There is also an over-reliance on financial institutions carrying out money laundering checks for real estate transactions. This varies across the four jurisdictions but can mean that cash purchases do not have the same level of monitoring.
Even where there are requirements on real estate professionals to conduct anti-money laundering checks, compliance and enforcement is often weak and Transparency International also found that none of the four jurisdictions has a “fit and proper” test for professionals working in real estate.
The report highlights that the US has “severe deficiencies” in nine of the ten identified areas of weakness and notes that the temporary exemption from anti-money laundering requirements of the USA PATRIOT Act 2001 for real estate agents, was never lifted.

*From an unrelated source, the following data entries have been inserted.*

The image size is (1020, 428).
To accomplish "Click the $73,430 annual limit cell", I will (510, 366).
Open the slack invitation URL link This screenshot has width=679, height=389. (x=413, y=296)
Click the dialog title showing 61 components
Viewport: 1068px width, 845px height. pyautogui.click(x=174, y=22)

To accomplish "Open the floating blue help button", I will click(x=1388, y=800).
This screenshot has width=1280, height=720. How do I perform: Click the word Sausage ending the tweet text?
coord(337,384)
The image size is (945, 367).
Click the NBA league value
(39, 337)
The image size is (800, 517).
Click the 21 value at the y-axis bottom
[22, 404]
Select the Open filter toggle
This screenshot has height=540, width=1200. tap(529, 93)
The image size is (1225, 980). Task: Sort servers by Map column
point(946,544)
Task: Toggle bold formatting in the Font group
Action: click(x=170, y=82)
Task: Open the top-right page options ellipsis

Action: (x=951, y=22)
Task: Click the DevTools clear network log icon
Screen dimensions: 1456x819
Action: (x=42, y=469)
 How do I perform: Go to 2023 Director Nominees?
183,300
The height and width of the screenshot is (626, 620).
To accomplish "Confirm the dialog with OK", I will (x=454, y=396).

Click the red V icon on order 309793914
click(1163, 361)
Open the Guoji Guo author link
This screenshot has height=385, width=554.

New York state, metro lead house price gains
New York State and the New York City metro led gains in house prices in January, Black Knight Financial’s data shows.
The mortgage tech firm’s analysis shows that the national gain was 0.1 per cent for the month and 5.4 per cent for the year to $233,000. In New York (state and metro) the monthly gain was 1.3 per cent.
The gap between New York State’s gains and equal-second placed Hawaii, New Jersey and Washington was large with runners-up gaining a relatively moderate 0.6 per cent.
The gap between the New York metro rise and that of equal-second placed Seattle and San Jose was less with the runners-up gaining 0.8 per cent.
Refinance mortgage apps share near 9-year low
There was a fall in the number of mortgage applications in the week ending 24 March the Mortgage Bankers’ Association reports.
Its index of home loan originations reveals that there was a 0.8 per cent drop from a week earlier on a seasonally adjusted basis; 0.4 per cent unadjusted. The refinance index was down 3 per cent while the adjusted purchase index was up 1 per cent and the unadjusted purchase index was up 4 per cent from the same week of 2016.
The share of refinance applications was down to 44.0 per cent, the lowest since October 2008.